Para entender seus complexos, você precisa olhar para a história das suas feridas. Eles geralmente se formam em torno de temas universais da experiência humana:

  • Poder e Autoridade: Se você teve pais muito autoritários, pode desenvolver um complexo que o faz reagir com submissão excessiva ou rebeldia explosiva diante de qualquer figura de chefe ou liderança.
  • Afeto e Abandono: Se o amor foi condicional (“só te amo se você for bonzinho”), qualquer sinal de frieza do parceiro pode disparar um pânico de abandono, gerando ciúmes possessivos ou choro compulsivo.
  • Desempenho: Se o seu valor foi medido apenas por notas ou conquistas, um erro simples no trabalho pode desencadear uma crise de ansiedade paralisante, pois o complexo grita que “se você errar, você não vale nada”.

Dá para desatar esse nó?

Essa é a pergunta de um milhão de dólares.

A má notícia: Não “curamos” um complexo fazendo ele desaparecer para sempre. Eles fazem parte da nossa estrutura psíquica.

A boa notícia: Nós podemos tirar a energia deles.

O trabalho em psicoterapia não é apagar a memória, mas sim “drenar” a carga emocional excessiva que está presa nesse nó. O primeiro passo é a tomada de consciência.

Você precisa se tornar um observador de si mesmo. Tente identificar o padrão.

  • O que acabou de acontecer?
  • Por que meu coração disparou tanto?
  • Essa situação me lembra algo antigo?

Quando você consegue nomear o que está sentindo, você cria um pequeno espaço entre o gatilho e a sua reação.

É nesse pequeno espaço que reside a sua liberdade.

Em vez de ser possuído pelo complexo e agir no piloto automático, você ganha a chance de escolher uma resposta mais madura e condizente com quem você é hoje, e não com a criança ferida que vive dentro de você.

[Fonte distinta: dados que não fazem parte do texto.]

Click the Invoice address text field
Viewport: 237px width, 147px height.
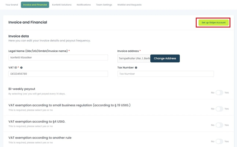(134, 58)
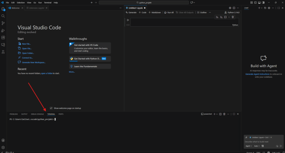Open Run and Debug from activity bar
The height and width of the screenshot is (153, 285).
(3, 30)
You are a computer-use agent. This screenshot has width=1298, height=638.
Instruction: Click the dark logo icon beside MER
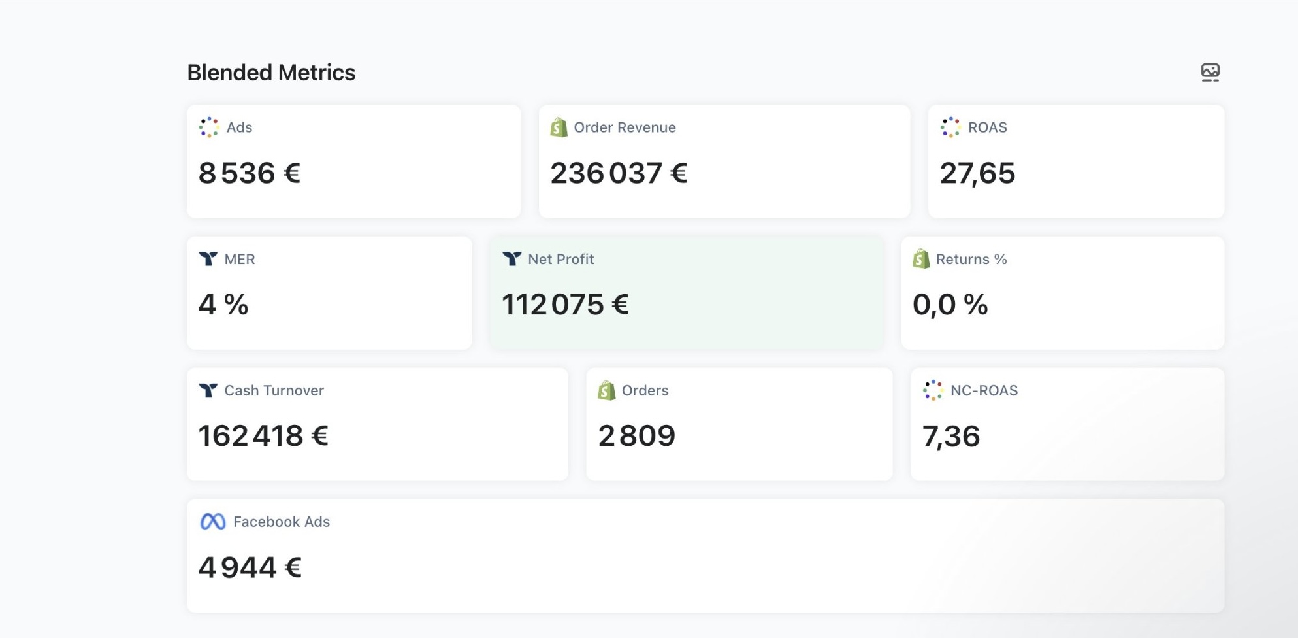tap(208, 259)
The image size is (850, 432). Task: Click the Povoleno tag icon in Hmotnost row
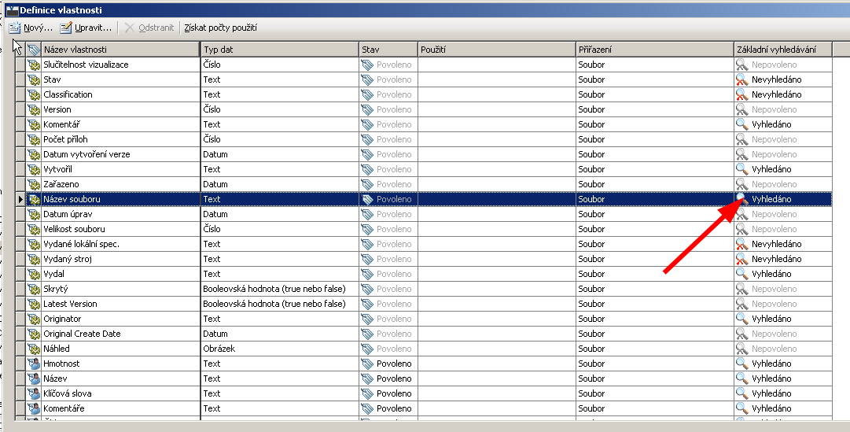click(x=367, y=364)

Entender seus complexos é, no fim das contas, um ato de coragem. É parar de culpar o mundo lá fora pelas nossas reações e começar a cuidar dos nós que carregamos aqui dentro. E acredite, ao desatar esses nós, a vida flui com muito mais leveza.

Paz e luz.

 

1 – Carl Gustav Jung (1875-1961): Psiquiatra suíço e fundador da Psicologia Analítica. Jung expandiu a compreensão do inconsciente, introduzindo conceitos como arquétipos e o inconsciente coletivo, e enfatizou a importância dos símbolos e da jornada individual de autoconhecimento.